# Exercise requirements:
The lines to return are those below that contain the word "agent".

---

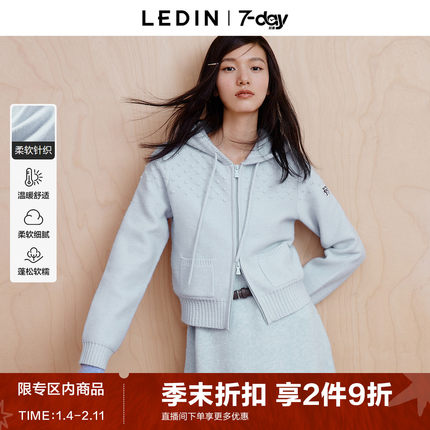
Task: Select the 蓬松软糯 feature text
Action: 33,271
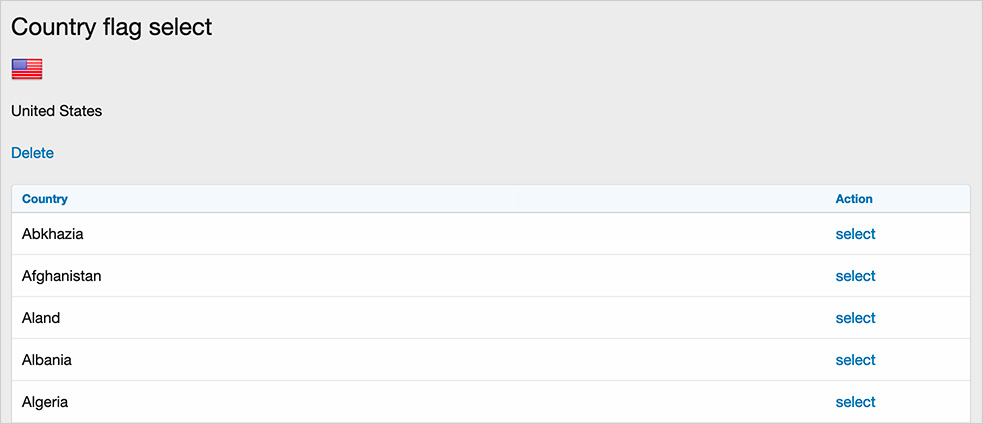Click the Afghanistan country name

pos(61,276)
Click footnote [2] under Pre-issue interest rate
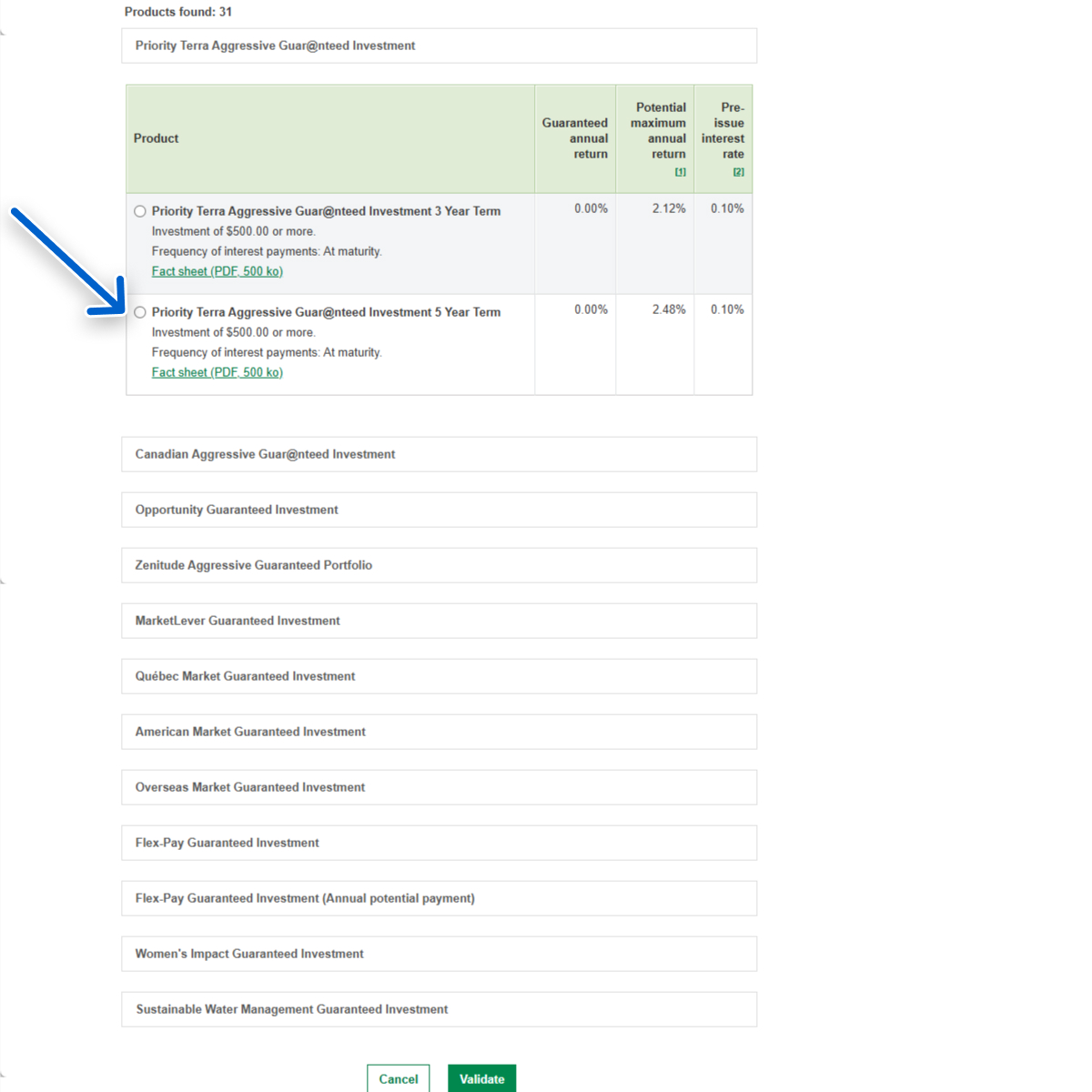 pos(738,172)
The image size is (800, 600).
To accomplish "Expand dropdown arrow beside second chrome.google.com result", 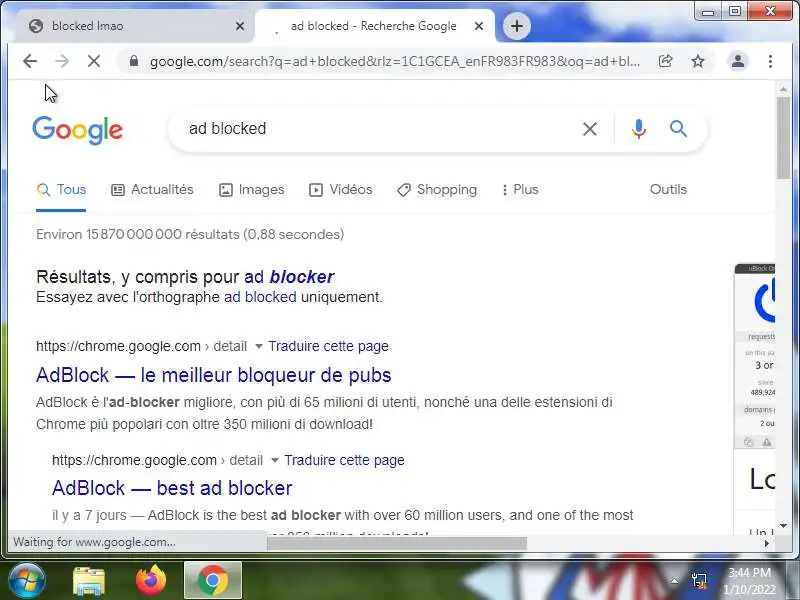I will (x=274, y=460).
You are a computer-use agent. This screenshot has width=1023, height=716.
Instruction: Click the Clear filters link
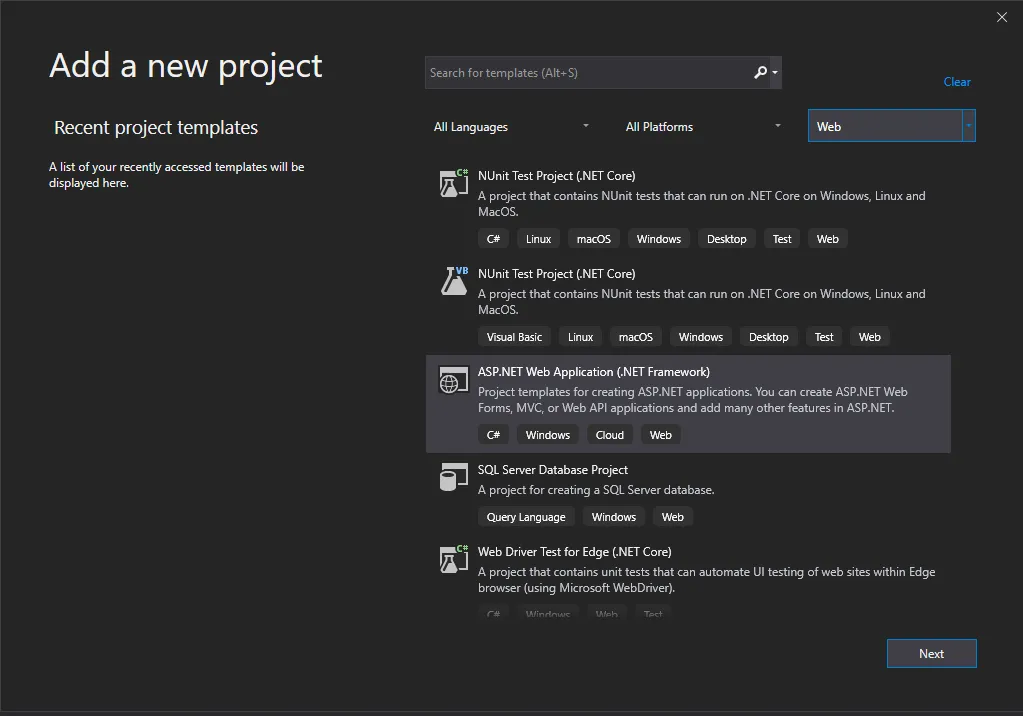957,82
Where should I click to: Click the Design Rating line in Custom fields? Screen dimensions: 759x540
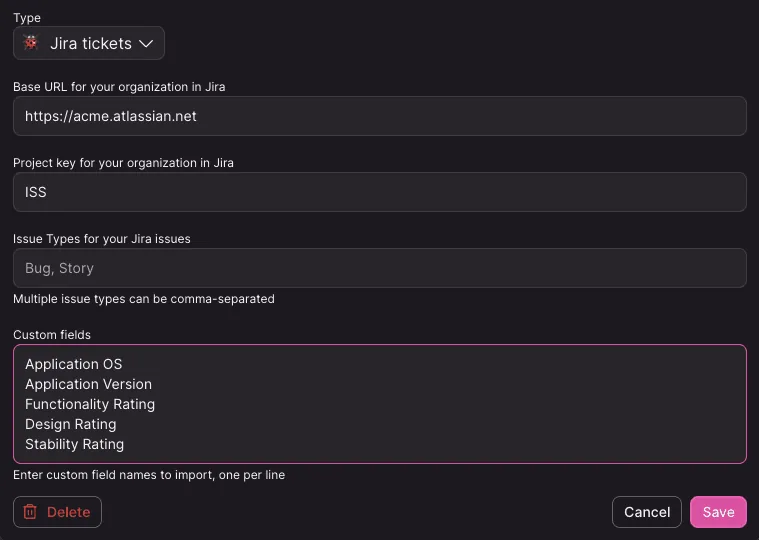[71, 424]
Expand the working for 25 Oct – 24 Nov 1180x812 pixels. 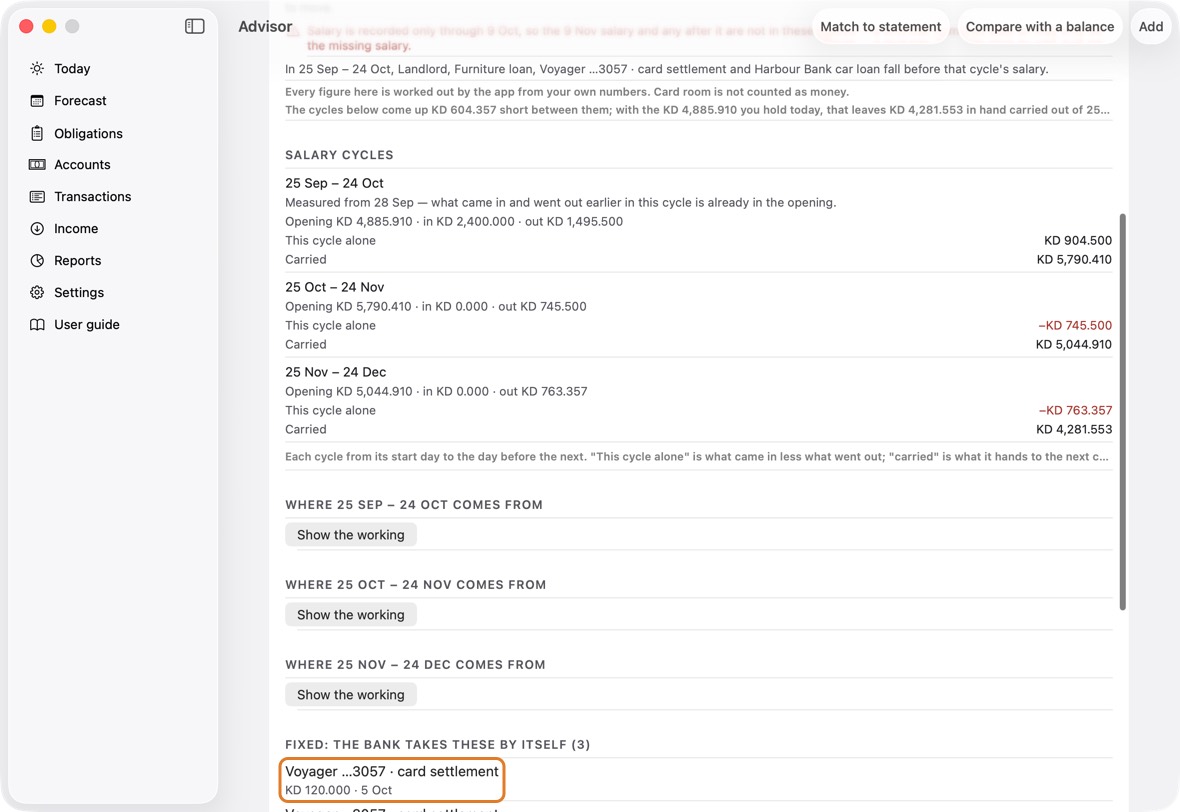(351, 615)
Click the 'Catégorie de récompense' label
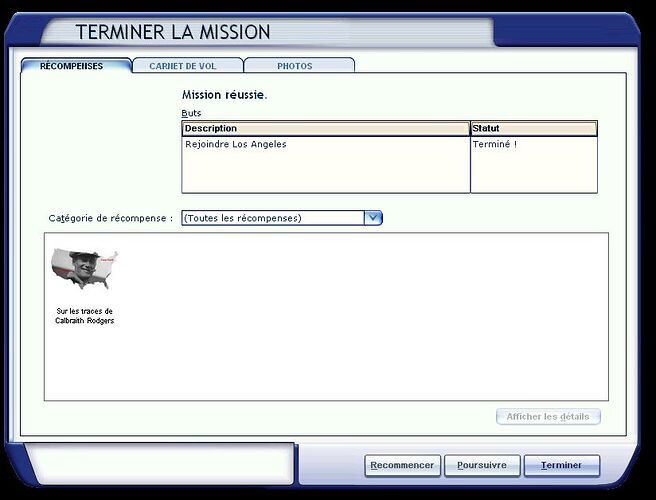The image size is (656, 500). coord(110,218)
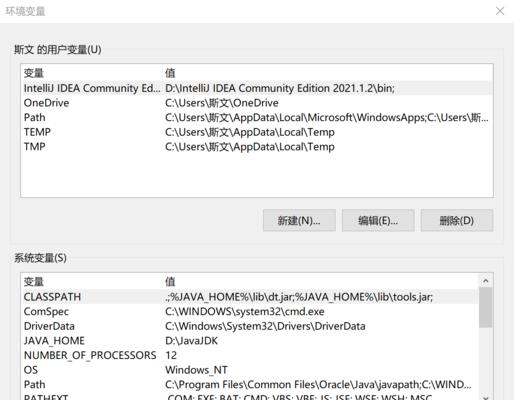
Task: Select the NUMBER_OF_PROCESSORS system variable
Action: 250,355
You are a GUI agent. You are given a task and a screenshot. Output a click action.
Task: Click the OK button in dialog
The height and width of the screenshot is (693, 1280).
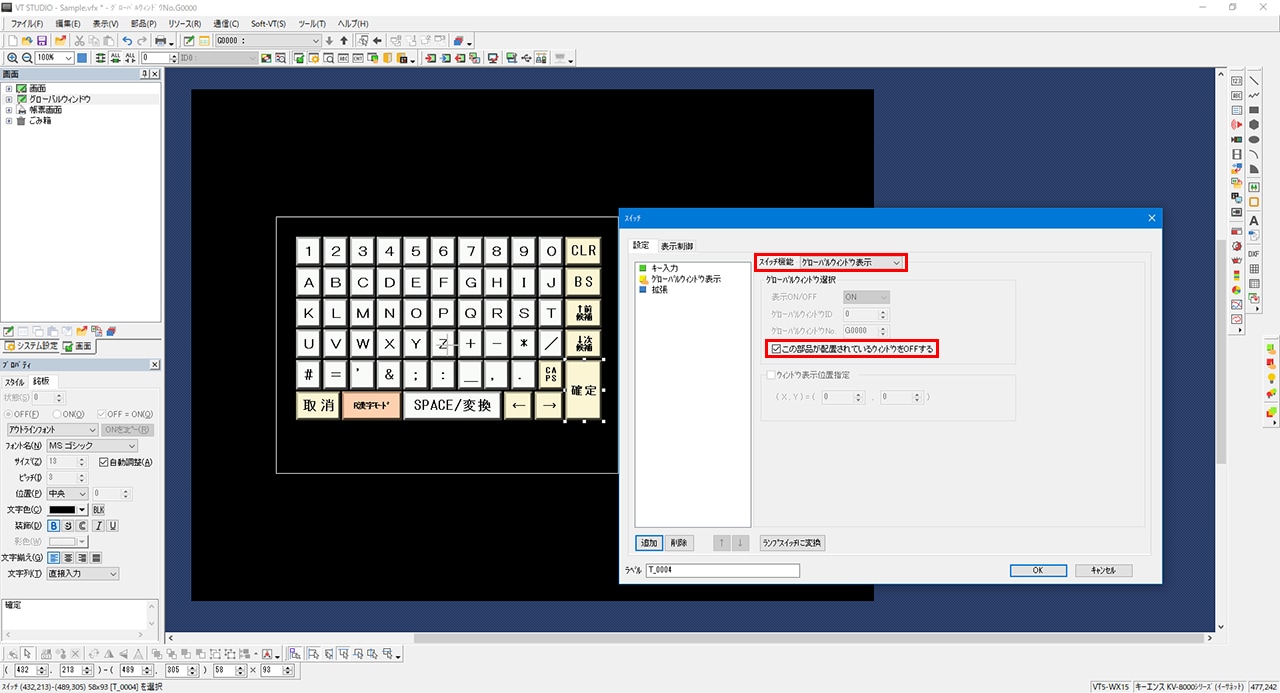[1037, 570]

---

# Written solution:
You are a computer-use agent. This screenshot has width=1023, height=716.
You are a GUI agent. You are given a task and a screenshot. Output a click action.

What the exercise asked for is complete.